▶ **YOUR INSTRUCTIONS**: Below are entries. Reproduce exactly the lines between the line holding "The image size is (1368, 749)." and the line holding "Check the General checkbox in Launch Options", inclusive, and only those.
......
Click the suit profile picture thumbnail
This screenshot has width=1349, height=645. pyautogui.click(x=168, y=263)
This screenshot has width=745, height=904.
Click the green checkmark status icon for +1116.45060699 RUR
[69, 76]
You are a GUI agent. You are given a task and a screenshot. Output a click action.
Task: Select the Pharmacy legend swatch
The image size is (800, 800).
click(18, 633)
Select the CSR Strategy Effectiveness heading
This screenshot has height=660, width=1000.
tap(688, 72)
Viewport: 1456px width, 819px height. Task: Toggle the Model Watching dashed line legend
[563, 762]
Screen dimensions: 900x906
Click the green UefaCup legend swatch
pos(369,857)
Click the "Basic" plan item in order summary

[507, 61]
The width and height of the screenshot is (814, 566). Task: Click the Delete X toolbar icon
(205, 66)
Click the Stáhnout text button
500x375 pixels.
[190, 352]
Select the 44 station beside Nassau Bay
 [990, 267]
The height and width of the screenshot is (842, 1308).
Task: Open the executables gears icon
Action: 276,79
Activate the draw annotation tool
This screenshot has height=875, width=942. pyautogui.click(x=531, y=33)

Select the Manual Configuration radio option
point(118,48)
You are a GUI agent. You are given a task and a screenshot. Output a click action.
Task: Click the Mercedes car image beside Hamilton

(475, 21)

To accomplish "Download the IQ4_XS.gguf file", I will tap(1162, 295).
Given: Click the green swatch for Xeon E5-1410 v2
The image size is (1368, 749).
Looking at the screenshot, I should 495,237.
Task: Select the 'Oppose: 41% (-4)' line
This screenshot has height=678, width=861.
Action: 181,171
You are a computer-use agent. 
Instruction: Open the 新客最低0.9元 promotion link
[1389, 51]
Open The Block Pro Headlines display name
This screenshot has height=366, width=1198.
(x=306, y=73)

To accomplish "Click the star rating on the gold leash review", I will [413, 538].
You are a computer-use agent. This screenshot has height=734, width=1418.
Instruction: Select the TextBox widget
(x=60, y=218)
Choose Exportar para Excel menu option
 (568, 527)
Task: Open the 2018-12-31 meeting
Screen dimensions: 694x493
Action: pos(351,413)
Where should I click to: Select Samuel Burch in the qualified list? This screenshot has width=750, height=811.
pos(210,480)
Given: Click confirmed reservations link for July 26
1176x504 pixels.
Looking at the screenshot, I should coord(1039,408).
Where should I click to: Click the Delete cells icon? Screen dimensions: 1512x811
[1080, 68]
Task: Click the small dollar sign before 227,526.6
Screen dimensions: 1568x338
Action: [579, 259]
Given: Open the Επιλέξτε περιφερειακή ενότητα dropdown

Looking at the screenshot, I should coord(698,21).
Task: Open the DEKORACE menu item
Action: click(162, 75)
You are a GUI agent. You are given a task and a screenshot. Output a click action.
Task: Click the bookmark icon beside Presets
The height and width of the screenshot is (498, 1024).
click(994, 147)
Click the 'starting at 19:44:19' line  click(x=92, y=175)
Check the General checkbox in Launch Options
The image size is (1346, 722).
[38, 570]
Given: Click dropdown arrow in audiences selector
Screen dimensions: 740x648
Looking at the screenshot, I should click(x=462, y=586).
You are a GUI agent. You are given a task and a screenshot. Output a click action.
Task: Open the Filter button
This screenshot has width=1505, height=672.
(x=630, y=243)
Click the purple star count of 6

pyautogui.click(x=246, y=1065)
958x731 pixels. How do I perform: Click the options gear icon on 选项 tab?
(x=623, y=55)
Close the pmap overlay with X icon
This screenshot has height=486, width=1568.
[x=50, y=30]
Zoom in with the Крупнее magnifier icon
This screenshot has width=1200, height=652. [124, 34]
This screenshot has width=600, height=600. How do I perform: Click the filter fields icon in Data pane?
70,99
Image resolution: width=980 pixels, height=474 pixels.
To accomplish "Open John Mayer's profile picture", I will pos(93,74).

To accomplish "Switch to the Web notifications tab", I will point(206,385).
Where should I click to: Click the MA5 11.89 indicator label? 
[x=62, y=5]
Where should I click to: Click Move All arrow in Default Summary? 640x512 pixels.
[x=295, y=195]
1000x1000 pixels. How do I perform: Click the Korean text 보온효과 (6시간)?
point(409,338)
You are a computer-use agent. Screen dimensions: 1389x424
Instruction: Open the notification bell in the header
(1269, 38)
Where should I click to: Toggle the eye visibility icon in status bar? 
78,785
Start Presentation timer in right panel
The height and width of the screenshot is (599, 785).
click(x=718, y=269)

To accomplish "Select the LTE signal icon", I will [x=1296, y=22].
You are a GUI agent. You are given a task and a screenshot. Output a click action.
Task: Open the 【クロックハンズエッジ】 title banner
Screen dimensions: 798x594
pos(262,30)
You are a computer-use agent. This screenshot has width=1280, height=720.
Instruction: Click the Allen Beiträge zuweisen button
......
▶ **EXERCISE OUTPUT**:
The image size is (1368, 749).
Looking at the screenshot, I should 495,237.
Task: Select the 'Oppose: 41% (-4)' line
This screenshot has height=678, width=861.
Action: 181,171
You are a computer-use agent. 
Instruction: Open the 新客最低0.9元 promotion link
[1389, 51]
Open The Block Pro Headlines display name
This screenshot has height=366, width=1198.
(x=306, y=73)

To accomplish "Click the star rating on the gold leash review", I will [413, 538].
You are a computer-use agent. This screenshot has height=734, width=1418.
Instruction: Select the TextBox widget
(x=60, y=218)
Choose Exportar para Excel menu option
 (568, 527)
Task: Open the 2018-12-31 meeting
Screen dimensions: 694x493
Action: pos(351,413)
Where should I click to: Select Samuel Burch in the qualified list? This screenshot has width=750, height=811.
pos(210,480)
Given: Click confirmed reservations link for July 26
1176x504 pixels.
Looking at the screenshot, I should coord(1039,408).
Where should I click to: Click the Delete cells icon? Screen dimensions: 1512x811
[1080, 68]
Task: Click the small dollar sign before 227,526.6
Screen dimensions: 1568x338
Action: [579, 259]
Given: Open the Επιλέξτε περιφερειακή ενότητα dropdown

Looking at the screenshot, I should coord(698,21).
Task: Open the DEKORACE menu item
Action: click(162, 75)
You are a GUI agent. You are given a task and a screenshot. Output a click action.
Task: Click the bookmark icon beside Presets
The height and width of the screenshot is (498, 1024).
click(994, 147)
Click the 'starting at 19:44:19' line  click(x=92, y=175)
Check the General checkbox in Launch Options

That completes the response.